#### TASK:
Rewrite the material from its first line through the line containing "phone-item: 添加文字 is" as a Markdown table with the columns Row and Line Text. Number each line and leave out blank lines.

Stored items
=====
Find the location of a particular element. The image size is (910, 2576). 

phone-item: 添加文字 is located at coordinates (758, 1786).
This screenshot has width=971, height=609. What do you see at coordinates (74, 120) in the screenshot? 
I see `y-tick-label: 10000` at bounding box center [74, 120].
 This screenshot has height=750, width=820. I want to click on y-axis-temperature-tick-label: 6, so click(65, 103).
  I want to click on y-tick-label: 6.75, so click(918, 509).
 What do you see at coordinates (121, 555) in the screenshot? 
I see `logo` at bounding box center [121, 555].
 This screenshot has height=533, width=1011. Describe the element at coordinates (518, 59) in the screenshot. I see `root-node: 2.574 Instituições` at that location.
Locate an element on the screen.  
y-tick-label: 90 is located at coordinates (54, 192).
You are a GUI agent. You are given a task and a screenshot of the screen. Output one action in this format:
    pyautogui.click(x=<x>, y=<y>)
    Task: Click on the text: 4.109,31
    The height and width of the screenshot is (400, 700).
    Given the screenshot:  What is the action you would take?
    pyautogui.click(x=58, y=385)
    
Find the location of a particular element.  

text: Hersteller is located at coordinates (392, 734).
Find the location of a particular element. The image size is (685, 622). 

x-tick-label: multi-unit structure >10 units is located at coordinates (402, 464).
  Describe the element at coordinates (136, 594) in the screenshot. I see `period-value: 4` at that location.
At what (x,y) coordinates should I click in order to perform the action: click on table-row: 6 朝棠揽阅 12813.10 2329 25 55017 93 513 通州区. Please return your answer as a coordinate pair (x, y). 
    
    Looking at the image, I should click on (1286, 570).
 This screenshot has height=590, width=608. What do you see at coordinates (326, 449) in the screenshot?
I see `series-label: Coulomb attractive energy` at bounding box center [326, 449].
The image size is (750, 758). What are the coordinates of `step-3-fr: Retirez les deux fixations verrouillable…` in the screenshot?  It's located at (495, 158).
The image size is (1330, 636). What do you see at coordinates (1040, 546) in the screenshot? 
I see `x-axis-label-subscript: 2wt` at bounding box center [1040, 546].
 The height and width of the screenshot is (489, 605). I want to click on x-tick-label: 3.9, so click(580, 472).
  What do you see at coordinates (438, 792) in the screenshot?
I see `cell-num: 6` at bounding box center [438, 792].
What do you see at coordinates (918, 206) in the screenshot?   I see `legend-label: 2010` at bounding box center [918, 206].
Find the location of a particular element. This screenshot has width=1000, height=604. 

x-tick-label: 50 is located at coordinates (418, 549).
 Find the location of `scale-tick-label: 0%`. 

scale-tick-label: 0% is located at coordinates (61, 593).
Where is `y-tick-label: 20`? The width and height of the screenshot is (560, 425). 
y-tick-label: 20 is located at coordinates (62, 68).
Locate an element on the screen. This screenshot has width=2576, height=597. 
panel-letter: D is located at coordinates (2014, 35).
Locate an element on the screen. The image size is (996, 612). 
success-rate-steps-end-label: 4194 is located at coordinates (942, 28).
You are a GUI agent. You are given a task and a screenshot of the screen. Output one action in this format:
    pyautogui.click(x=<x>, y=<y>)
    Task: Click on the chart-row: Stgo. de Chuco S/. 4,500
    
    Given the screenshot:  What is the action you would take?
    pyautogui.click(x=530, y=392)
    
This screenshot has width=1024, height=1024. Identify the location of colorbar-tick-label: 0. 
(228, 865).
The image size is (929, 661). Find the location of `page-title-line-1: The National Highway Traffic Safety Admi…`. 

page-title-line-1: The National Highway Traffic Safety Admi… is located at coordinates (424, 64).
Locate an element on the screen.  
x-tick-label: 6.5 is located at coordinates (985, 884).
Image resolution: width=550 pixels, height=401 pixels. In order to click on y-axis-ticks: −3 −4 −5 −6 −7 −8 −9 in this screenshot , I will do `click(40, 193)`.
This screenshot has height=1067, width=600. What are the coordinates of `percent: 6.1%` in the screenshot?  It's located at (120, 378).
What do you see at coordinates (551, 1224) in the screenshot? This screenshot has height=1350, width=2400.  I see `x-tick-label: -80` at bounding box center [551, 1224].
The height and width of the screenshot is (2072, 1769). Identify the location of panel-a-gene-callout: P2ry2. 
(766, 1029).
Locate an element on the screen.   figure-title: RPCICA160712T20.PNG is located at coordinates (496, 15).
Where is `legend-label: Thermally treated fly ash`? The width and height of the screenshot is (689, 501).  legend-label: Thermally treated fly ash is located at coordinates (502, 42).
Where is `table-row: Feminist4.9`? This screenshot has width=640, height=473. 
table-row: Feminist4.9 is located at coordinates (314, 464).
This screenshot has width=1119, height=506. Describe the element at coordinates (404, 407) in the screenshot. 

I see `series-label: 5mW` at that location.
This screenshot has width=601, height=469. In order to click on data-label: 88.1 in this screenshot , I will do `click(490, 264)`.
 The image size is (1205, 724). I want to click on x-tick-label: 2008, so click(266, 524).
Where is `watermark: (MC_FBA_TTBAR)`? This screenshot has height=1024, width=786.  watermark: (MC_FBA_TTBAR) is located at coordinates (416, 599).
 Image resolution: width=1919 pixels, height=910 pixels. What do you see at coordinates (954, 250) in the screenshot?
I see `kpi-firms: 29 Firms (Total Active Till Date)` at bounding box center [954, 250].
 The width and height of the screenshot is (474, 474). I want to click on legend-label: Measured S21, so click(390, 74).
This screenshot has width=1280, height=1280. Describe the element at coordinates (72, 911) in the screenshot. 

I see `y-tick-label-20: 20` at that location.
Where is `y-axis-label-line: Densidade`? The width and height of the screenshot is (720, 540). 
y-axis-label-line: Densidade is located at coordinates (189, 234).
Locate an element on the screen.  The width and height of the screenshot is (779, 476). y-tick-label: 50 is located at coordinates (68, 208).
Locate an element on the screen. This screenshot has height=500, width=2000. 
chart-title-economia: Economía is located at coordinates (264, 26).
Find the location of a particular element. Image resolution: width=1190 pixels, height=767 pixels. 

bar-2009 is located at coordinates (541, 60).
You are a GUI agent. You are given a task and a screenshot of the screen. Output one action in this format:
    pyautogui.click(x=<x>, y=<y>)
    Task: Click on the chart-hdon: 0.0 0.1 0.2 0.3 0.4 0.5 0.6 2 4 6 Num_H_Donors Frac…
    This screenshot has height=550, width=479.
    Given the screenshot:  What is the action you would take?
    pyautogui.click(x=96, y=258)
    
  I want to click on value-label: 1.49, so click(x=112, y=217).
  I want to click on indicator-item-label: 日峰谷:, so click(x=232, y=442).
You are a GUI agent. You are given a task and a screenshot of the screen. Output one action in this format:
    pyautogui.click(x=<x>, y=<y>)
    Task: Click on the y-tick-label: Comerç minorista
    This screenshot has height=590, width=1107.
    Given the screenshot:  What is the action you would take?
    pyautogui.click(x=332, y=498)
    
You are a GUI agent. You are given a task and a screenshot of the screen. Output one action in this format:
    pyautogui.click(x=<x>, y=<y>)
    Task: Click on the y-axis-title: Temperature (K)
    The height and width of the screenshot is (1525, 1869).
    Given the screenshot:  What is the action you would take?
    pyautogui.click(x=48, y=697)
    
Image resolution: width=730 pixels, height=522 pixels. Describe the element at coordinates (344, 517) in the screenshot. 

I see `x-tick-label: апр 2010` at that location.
=====
#### OUTPUT OF THE EXERCISE:
| Row | Line Text |
|---|---|
| 1 | Find the location of a particular element. The image size is (910, 2576).  |
| 2 | phone-item: 添加文字 is located at coordinates (758, 1786). |